### Excerpted data
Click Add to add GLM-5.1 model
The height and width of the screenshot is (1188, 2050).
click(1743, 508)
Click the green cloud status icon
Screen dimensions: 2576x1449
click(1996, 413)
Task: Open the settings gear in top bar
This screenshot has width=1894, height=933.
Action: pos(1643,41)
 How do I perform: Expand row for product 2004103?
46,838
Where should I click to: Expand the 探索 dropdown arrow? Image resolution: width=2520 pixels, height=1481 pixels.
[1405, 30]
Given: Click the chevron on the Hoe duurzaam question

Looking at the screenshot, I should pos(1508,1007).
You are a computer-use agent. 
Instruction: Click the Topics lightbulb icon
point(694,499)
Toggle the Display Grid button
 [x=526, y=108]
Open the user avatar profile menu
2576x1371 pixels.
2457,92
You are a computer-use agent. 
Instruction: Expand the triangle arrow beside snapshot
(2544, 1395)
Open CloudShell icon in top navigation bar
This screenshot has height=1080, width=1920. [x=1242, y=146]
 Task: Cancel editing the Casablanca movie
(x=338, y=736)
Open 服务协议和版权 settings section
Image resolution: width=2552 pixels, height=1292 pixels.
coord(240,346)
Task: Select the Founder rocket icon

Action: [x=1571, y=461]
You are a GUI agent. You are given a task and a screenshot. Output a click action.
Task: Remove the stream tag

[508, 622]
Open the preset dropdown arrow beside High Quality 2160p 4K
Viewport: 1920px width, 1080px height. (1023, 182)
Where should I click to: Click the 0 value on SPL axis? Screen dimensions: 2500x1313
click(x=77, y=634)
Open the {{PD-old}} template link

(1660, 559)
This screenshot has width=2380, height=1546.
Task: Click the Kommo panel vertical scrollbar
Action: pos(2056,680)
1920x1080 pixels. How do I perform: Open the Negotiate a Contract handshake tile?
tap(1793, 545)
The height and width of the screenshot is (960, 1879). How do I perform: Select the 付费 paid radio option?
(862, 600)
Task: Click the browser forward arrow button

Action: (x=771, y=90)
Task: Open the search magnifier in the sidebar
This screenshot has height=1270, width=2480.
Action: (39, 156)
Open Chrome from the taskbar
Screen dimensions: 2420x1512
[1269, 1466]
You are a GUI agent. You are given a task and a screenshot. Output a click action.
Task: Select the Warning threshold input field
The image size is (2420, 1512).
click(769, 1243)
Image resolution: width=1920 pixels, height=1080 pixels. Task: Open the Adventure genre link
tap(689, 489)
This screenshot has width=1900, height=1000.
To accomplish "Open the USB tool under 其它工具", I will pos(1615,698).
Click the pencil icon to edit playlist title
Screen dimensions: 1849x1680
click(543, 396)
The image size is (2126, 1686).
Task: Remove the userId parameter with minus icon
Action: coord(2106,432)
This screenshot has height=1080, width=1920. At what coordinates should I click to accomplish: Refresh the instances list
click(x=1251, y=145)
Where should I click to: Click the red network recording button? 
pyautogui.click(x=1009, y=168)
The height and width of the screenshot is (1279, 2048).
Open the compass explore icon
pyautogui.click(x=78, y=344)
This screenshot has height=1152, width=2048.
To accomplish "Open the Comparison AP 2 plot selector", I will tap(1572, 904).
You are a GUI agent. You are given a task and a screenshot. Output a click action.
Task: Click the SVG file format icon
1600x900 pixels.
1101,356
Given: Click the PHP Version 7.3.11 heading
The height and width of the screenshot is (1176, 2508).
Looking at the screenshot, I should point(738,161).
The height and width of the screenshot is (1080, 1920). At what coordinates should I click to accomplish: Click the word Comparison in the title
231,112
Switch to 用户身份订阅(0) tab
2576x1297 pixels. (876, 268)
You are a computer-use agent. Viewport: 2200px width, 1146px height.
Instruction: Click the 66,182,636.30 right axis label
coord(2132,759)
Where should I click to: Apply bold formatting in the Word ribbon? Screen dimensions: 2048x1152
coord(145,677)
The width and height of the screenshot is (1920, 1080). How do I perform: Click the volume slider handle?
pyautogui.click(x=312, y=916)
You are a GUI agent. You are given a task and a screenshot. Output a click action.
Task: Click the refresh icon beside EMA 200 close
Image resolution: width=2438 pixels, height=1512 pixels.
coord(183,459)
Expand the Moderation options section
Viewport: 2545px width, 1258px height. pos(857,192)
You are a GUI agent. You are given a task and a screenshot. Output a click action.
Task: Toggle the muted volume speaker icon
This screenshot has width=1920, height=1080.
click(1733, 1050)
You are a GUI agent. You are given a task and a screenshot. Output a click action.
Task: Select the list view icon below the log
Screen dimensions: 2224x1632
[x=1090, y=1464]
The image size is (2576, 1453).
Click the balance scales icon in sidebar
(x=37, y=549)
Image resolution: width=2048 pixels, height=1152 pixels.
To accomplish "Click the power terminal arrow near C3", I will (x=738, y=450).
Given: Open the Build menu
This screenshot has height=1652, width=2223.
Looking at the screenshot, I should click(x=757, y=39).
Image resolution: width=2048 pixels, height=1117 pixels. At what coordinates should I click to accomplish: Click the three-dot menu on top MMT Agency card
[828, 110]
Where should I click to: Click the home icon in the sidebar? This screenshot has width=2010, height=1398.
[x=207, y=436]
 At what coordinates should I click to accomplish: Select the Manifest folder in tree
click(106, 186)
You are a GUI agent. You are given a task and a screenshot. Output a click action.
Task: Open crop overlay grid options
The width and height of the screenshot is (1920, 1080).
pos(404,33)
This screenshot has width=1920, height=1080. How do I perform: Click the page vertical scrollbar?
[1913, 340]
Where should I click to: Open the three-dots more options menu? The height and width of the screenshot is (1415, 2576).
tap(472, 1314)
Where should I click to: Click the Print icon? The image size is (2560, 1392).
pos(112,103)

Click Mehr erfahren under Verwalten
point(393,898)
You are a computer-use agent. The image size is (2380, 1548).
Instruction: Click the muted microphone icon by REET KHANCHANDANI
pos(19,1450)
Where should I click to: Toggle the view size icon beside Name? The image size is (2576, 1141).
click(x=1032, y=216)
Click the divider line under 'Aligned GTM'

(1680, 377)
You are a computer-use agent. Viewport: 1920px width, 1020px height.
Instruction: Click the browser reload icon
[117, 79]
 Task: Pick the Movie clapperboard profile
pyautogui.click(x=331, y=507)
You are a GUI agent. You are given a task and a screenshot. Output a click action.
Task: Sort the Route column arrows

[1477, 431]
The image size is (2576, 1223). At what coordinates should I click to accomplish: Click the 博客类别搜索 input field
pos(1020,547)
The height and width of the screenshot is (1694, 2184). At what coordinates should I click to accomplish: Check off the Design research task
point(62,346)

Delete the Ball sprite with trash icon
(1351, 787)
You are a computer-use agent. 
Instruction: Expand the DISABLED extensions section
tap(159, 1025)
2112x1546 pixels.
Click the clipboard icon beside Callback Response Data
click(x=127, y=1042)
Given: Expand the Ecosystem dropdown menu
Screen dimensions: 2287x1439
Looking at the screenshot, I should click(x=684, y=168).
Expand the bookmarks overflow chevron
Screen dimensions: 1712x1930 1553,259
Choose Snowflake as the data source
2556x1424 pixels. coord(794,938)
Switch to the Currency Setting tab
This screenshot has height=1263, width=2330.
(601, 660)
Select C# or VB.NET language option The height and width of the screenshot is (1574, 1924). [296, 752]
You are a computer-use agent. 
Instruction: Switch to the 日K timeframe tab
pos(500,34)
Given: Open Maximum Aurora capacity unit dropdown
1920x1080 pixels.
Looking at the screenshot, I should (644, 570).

### Work request
Your reply is to repeat, unchanged, the lines above running from the one with "This screenshot has height=1080, width=1920. At" up to and including the one with "Task: Click the refresh".

### Answer to this exercise
This screenshot has height=1080, width=1920. At what coordinates should I click to accomplish: Refresh the instances list
click(x=1251, y=145)
Where should I click to: Click the red network recording button? 
pyautogui.click(x=1009, y=168)
The height and width of the screenshot is (1279, 2048).
Open the compass explore icon
pyautogui.click(x=78, y=344)
This screenshot has height=1152, width=2048.
To accomplish "Open the Comparison AP 2 plot selector", I will tap(1572, 904).
You are a GUI agent. You are given a task and a screenshot. Output a click action.
Task: Click the SVG file format icon
1600x900 pixels.
1101,356
Given: Click the PHP Version 7.3.11 heading
The height and width of the screenshot is (1176, 2508).
Looking at the screenshot, I should point(738,161).
The height and width of the screenshot is (1080, 1920). At what coordinates should I click to accomplish: Click the word Comparison in the title
231,112
Switch to 用户身份订阅(0) tab
2576x1297 pixels. (876, 268)
You are a computer-use agent. Viewport: 2200px width, 1146px height.
Instruction: Click the 66,182,636.30 right axis label
coord(2132,759)
Where should I click to: Apply bold formatting in the Word ribbon? Screen dimensions: 2048x1152
coord(145,677)
The width and height of the screenshot is (1920, 1080). How do I perform: Click the volume slider handle?
pyautogui.click(x=312, y=916)
You are a GUI agent. You are given a task and a screenshot. Output a click action.
Task: Click the refresh icon beside EMA 200 close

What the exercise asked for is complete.